Before the surge it was only safe within eye shot of any U.S. or International Security Assistance Force (ISAF) base. But now since the withdrawal, according to republicans and the heads of the Senate and House intelligence committees, the Taliban is gaining ground and is stronger than they were before the surge.

The secured area near U.S. and International Security Assistance Force (ISAF) base’s is only 3% of Afghanistan and its shrinking as the withdrawal continues.

JustTheFacts on June 2, 2014 at 11:03 PM

And Carney isn’t a liar, but a communicator of contrafactual statements.

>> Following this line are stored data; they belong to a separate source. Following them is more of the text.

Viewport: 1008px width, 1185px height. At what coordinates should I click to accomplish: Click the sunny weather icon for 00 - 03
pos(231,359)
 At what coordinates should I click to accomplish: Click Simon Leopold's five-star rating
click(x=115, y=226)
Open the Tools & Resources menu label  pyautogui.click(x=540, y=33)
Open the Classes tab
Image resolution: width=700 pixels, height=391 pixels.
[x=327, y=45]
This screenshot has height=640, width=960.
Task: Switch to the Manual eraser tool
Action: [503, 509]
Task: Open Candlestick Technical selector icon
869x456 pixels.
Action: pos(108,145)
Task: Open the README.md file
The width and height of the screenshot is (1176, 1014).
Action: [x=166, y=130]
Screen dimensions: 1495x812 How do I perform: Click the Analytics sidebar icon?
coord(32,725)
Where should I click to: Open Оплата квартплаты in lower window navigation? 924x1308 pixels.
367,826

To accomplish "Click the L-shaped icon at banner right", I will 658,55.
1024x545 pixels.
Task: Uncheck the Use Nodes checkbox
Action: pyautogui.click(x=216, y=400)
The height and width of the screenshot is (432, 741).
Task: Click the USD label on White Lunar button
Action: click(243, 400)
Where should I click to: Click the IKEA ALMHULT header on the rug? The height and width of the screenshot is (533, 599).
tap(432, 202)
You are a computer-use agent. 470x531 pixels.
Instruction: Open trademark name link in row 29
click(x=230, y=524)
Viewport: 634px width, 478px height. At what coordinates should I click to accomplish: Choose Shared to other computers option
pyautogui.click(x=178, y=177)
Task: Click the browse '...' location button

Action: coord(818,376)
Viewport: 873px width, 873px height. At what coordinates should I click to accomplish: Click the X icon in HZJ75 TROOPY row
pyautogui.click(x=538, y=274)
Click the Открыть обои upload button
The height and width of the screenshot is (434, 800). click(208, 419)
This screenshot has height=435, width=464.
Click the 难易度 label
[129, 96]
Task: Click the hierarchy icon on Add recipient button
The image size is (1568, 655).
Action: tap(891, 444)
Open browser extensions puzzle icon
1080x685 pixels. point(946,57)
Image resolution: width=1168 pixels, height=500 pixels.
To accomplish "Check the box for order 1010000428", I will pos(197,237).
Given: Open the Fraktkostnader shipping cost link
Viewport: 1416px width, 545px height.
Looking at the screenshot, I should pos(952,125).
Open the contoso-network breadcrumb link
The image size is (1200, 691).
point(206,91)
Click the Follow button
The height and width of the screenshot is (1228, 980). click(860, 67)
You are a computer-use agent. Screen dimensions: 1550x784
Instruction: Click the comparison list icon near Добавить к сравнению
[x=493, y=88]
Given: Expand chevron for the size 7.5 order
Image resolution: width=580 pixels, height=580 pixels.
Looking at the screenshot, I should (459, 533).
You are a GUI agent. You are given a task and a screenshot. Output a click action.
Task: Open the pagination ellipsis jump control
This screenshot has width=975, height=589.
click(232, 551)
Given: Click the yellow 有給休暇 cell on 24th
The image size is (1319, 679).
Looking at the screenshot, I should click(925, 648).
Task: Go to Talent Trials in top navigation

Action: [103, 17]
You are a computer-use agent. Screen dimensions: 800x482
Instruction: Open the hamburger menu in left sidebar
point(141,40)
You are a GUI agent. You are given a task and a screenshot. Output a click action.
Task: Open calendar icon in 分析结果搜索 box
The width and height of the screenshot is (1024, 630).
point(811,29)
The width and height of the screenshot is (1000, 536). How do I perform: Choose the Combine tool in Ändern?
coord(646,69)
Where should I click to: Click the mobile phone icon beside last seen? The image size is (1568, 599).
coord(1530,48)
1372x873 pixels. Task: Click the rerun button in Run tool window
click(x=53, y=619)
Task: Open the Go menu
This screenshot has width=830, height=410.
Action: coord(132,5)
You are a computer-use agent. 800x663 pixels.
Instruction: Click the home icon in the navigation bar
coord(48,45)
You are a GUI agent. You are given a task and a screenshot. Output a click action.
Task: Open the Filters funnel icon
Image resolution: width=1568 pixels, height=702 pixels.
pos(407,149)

virgo on June 3, 2014 at 4:19 AM

It’s okay,Jay.Maybe,one day you’ll be able to actually face yourself in the mirror and sleep nights.Maybe after publishing your tell all confessional memoirs.Of course, we know what happens to liberals who serve under Democrat administrations and know too much,don’t we.

redware on June 3, 2014 at 6:13 AM

Carney just doesn’t know when to shut the hell up.

SC.Charlie on June 3, 2014 at 1:25 PM

blink on June 3, 2014 at 3:41 AM

Every report shows that the Taliban have made continued gains since 2009 casualty rates inflicted by the Taliban have INCREASED as 2009 was a record high of attacks and casualties inflicted by the Taliban until 2010 broke that record and then 2011 was a record high of attacks and casualties inflicted by the Taliban and 2013 came in second as it broke the 2012 record for second highest number of attacks & casualties inflicted by the Taliban.

The Taliban gained the the largest % of Afghanistan territory in 2011 after the majority of US bases were abandoned in 2010, (not counting the current draw down), and the Taliban has regained even more control in Afghanistan since the withdrawal making the Taliban gains of 2013 the second largest gains of Afghan territory since the war began.

According to a respected independent group, the Afghanistan NGO Safety Office, the recent increase in violence has been dramatic, based on data for 2013.

“We assess that the current re-escalation trend will be preserved throughout the entire season and that 2013 is set to become the second most violent year after 2011,” said Tomas Muzik, the director of the NGO office. That year was the most violent of the war, with the most attacks and victims.

Since early 2014 the Taliban have increased their attacks more than ever BEFORE!

In the face of recent attacks, media outlets predict things are going to get worse before they get better.

The new map indicates that the Taliban insurgency has continued to expand its influence across Afghanistan. “The dramatic change in the last few months has been the deterioration of the situation in the north of Afghanistan, which was previously one of the most stable parts of Afghanistan. Provinces such as Kunduz and Balkh are now heavily affected by Taliban violence. Across the north of Afghanistan, there has been a dramatic increase in the rate of insurgent attacks against international, Afghan government, and civilian targets“, stated Mr. Alexander Jackson, Policy Analyst at ICOS.

Recent violence claimed by Taliban representatives include shoot-outs at checkpoints, rocket attacks in Kabul, and rocket attacks at the airport and at Bagram military base and an incursion at a justice ministry building in Jalalabad. Insurgents and police carried out a four-hour gun battle that left the building ruined.

If even the combined forces of Britain, the U.S. and Italy were unable to squash the Taliban attacks, it is illogical to believe the undermanned divisions of the Afghan National Security Forces will be able to do it independently before the close of 2014.

So what information do you have to offer, NOTHING, but a clearly FALSE ad hominem attack?

After I had proven that your ad hominem attack was based on a LIE, you then claim I have never proven a NEGATIVE despite that I proved that I never made the any of the comments that you FALSELY accused me of making.

You clearly are wanting to derail the subject with irrelevant and false accusations that have nothing to do with the current subject or the facts presented. How is that informative, educational, or beneficial to the subject at hand?